◆ **OBJETIVO DEL EJERCICIO**
Copia sin cambios la parte del fragmento sobre Caín y el cuidado de los demás que va entre "Cuando Caín asesinó" y "vocación de humanidad.", incluidas esas palabras.

◆ **FRAGMENTO**
Cuando Caín asesinó a Abel se escondió de Dios; cuando fue “encontrado” la principal recriminación le fue hecha no solo por el crimen cometido, sino por el sentido del mismo: la renuncia cínica a la responsabilidad de cuidar solidaria y respetuosamente de nuestros semejantes. Por eso Caín fue otro estigmatizado, pero aquel con la marca de la maldad, con el signo del oprobio por renunciar a la más básica vocación de humanidad.
Cuidar de los otros, no por mandato de Dios, temor a su castigo o búsqueda de retribución; pensado con seriedad, cualquiera de esas razones es interesada; deberíamos por ello ser capaces de construir una nueva ética civilizatoria dirigida al cuidado de la casa común y de todo y todos los que en ella habitamos.
El escándalo de la cruz ya no es solo, en nuestros días, la pervivencia de la infame pobreza en que viven más de tres mil millones de seres humanos en el mundo; tampoco en la impresentable desigualdad que nos caracteriza; no es únicamente la sádica violencia que lastima y mata todos los días; no, el escándalo hoy se encuentra también en la indiferencia frívola ante el dolor ajeno; pareciera que un cuervo nos hubiese sacado los ojos de la ética y nos hubiera arrojado al mundo para denigrar de manera ciega, a diestra y siniestra a quienes nos rodean.

◆ **ENTRADAS**
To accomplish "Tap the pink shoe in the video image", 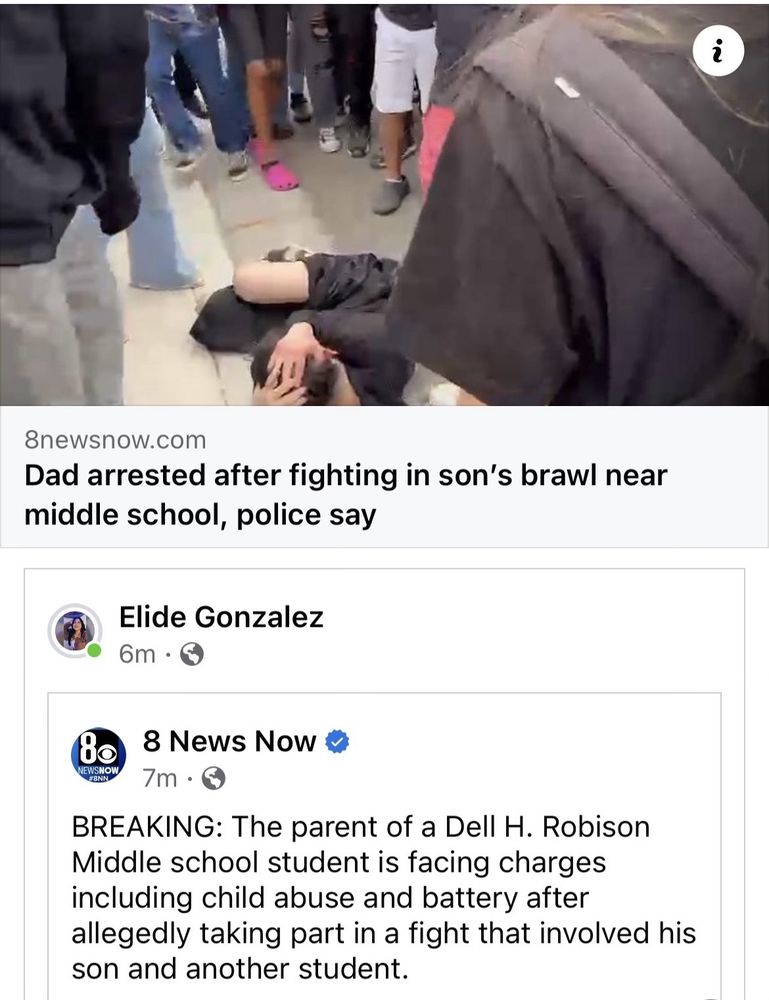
* * *
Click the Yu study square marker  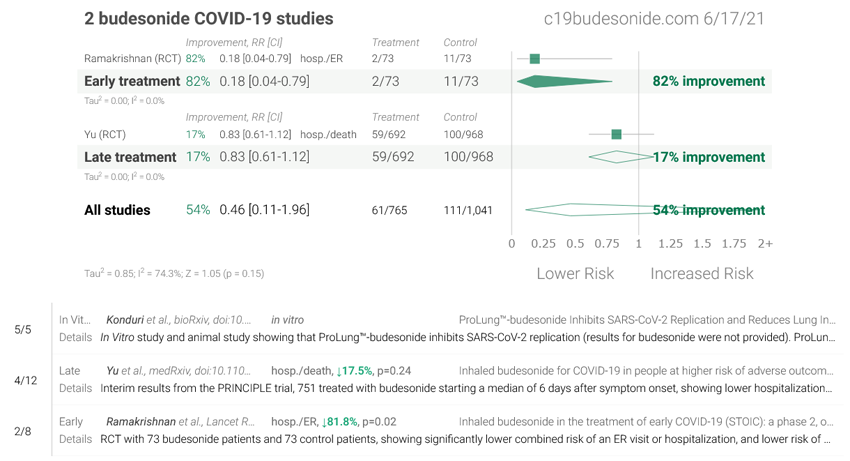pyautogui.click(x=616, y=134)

◆ **RESPUESTA**
Cuando Caín asesinó a Abel se escondió de Dios; cuando fue “encontrado” la principal recriminación le fue hecha no solo por el crimen cometido, sino por el sentido del mismo: la renuncia cínica a la responsabilidad de cuidar solidaria y respetuosamente de nuestros semejantes. Por eso Caín fue otro estigmatizado, pero aquel con la marca de la maldad, con el signo del oprobio por renunciar a la más básica vocación de humanidad.